In these moments Jyn feels unmoored: her body strangely disconnected from her thoughts; her actions strangely disconnected from how she thought she viewed the universe, and yet inevitable.

Jyn looks around the cabin at the others, strangers a week ago, who followed her when no one else would, who fought alongside her on Scarif. Who survived, against all the odds.

//

Later, after they take stock of their injuries and their supplies, Baze wraps Jyn up in a huge hug.

'Little sister,' he says, his voice like water tumbling over rocks. He pulls back, grips her shoulders. 'We did it.'

Jyn's eyes well up. Baze's eyes are bright but Jyn is still embarrassed to be caught this close to tears. Their mission was a success. Apart from scrapes and sore muscles, they're all fine. There's no need for—for these feelings Jyn doesn't fully understand and doesn't have time to process.

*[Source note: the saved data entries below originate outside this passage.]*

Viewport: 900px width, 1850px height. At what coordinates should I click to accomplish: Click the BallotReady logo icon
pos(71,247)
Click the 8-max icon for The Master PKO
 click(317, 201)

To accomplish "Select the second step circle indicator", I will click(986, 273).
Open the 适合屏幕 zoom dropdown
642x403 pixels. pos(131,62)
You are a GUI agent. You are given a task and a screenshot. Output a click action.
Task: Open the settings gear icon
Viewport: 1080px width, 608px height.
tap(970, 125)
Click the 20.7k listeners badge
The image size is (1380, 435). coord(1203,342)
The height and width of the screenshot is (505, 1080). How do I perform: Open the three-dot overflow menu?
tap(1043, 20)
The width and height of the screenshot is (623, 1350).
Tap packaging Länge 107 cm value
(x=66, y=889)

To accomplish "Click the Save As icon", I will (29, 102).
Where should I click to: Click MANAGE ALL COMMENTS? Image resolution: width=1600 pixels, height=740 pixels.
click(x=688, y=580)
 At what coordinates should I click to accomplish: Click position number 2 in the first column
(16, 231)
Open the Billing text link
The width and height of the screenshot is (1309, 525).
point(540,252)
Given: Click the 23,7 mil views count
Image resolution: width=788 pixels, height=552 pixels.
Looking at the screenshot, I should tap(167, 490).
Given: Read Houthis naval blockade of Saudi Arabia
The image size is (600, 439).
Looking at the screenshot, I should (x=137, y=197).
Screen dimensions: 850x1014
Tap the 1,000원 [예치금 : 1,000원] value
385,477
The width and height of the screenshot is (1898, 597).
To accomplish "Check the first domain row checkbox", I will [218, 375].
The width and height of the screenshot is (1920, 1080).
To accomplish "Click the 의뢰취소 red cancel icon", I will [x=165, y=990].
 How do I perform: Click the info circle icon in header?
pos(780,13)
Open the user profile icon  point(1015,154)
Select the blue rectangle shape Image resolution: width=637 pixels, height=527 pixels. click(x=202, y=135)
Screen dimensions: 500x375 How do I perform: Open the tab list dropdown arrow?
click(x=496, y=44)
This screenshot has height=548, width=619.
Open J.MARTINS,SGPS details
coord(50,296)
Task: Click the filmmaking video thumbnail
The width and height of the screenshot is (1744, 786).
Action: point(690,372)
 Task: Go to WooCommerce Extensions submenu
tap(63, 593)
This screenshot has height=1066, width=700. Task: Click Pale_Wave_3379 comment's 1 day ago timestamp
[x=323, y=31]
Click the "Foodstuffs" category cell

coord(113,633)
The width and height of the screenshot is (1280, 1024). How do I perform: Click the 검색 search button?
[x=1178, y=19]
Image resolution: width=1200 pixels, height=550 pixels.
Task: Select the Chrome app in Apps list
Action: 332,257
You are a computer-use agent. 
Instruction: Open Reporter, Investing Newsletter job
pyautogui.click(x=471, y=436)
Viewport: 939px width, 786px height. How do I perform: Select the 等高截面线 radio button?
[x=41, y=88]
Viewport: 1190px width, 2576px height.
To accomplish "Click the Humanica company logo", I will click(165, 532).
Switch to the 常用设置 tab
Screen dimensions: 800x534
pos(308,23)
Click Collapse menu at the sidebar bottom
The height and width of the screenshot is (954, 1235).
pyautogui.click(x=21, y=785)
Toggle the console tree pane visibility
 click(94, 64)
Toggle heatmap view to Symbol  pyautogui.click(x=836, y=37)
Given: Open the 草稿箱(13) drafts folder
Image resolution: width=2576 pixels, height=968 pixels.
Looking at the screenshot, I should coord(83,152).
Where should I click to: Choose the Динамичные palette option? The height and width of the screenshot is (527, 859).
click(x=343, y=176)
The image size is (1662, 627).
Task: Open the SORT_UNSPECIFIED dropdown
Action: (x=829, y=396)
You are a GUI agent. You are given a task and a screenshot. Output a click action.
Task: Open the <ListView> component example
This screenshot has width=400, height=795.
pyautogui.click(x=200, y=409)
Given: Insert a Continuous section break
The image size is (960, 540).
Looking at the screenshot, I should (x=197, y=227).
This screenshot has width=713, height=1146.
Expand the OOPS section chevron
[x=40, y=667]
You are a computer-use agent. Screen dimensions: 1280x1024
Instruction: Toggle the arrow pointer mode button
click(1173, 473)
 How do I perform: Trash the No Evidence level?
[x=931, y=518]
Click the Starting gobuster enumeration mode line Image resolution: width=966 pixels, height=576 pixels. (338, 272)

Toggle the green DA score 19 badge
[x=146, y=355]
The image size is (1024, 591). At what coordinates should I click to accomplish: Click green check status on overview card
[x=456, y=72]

Jyn reaches for Baze and holds on. If she sobs a little into the rough fabric of Baze's jacket, well, tear stains are indistinguishable from blood stains in the dim light of the ship. We did it, she thinks. All of us. We did it.

//

K-2SO and Bodhi are in the cockpit two days later, heads bent over the star map, plotting their course. Jyn stands behind them, occasionally weighing in; unwilling to pass up the chance to feel like she's contributing—something. She stares out the view screen. The plans for the Death Star are out there somewhere, rushing back to the Resistance base on someone else's ship.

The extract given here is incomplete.